What if interest rates rise faster than expected?
The US Federal Reserve may raise interest rates twice as often as the market expects in 2018, according to AMP Capital Head of Investment Strategy and Chief Economist Shane Oliver.
“This year we think the Fed is going to raise rates more than the market is allowing for,” says Oliver. “Market expectations are factoring about two and a half hikes and we actually think they will do four or possibly five hikes this year.”
The Fed raised rates three times in 2017 in response to promising growth signals and falling unemployment. At its last rate hike in December, the Fed raised its forecast for economic growth in 2018 and projected three hikes for the year; however, it omitted previous language about the labour market further strengthening.
This omission, coupled with surprisingly weak inflation readings, have kept a cap on overall market expectations.
Oliver predicts this will change as the year progresses, which in turn will see rates move above their still lower-than-normal levels.
“The US economy seems to have a good head of steam up. There is very low unemployment and declining levels of spare capacity in the US so we think we will start to see inflation in the US head higher,” says Oliver. “That will allow the Fed to speed up the pace of normalising interest rates.”
There will be three major ramifications of this, says Oliver.
“I would be a little bit wary of investing too much in long-term government bonds,” he warns. “Interest rates over the long term will rise, pushing up bond yields.”
He also cautions against industries that usually operate with high levels of debt.
“It means interest rate-sensitive parts of the market will be under a little bit of pressure. I’m thinking here about listed infrastructure, listed real estate and so on.

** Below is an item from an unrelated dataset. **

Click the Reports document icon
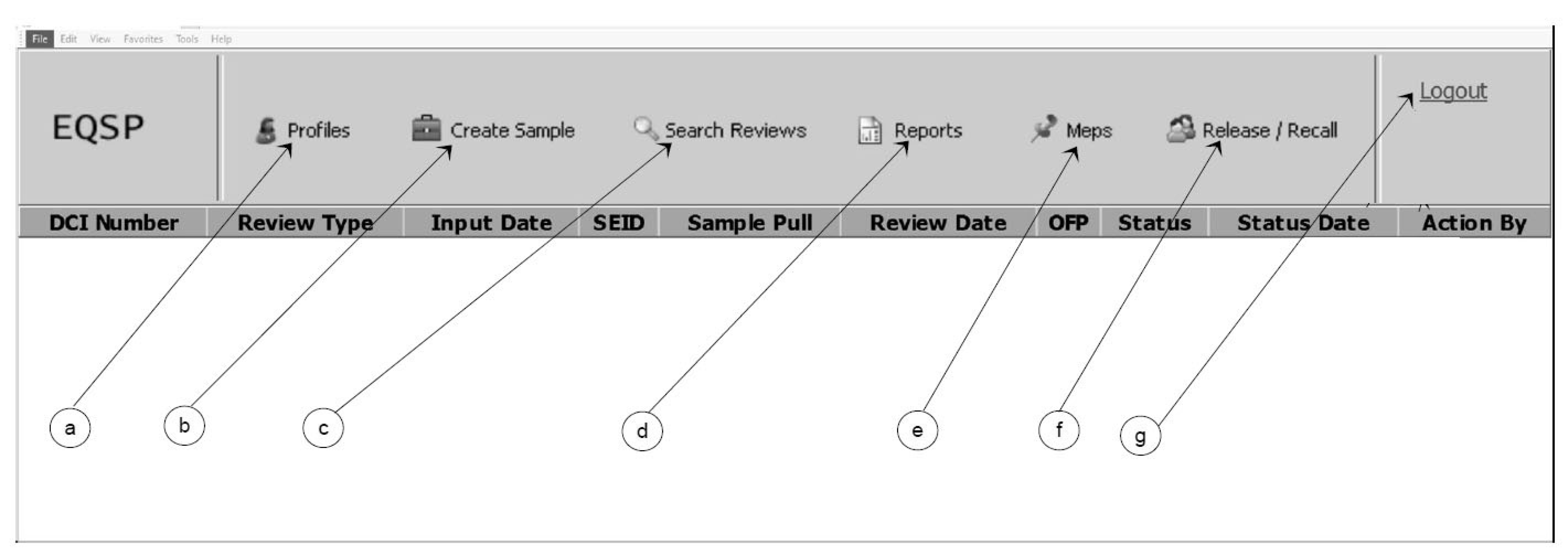Screen dimensions: 1568x555 [869, 130]
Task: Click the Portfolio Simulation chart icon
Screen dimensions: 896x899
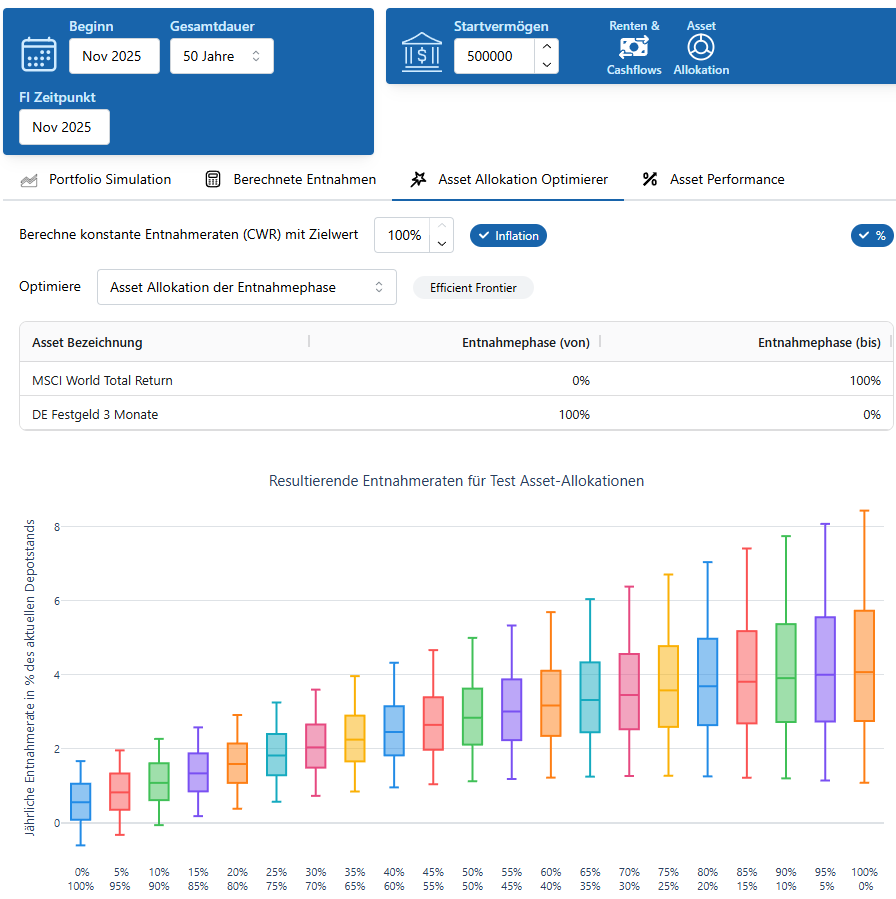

Those parts of the market that have benefited from low interest rates might start to struggle a little bit.”
The other main repercussion will be increased pressure on equity markets.
“There is going to be more volatility this year in response to a more aggressive Fed,” says Oliver. “But I don’t think it’s going to cause a bear market in shares because even though they will go up in the US, other parts of the world will see relatively low rates.”
The Fed elected to leave rates unchanged at its January board meeting. The meeting was the last for Chair Janet Yellen, who took over the job in four years ago when the quantitative easing policies post the financial crisis were in full swing. She was responsible for ending these policies as the US economy picked up, and raising interest rates in 2015 for the first time in seven years.
She is being replaced by US President Donald Trump’s chosen successor, Jerome Powell.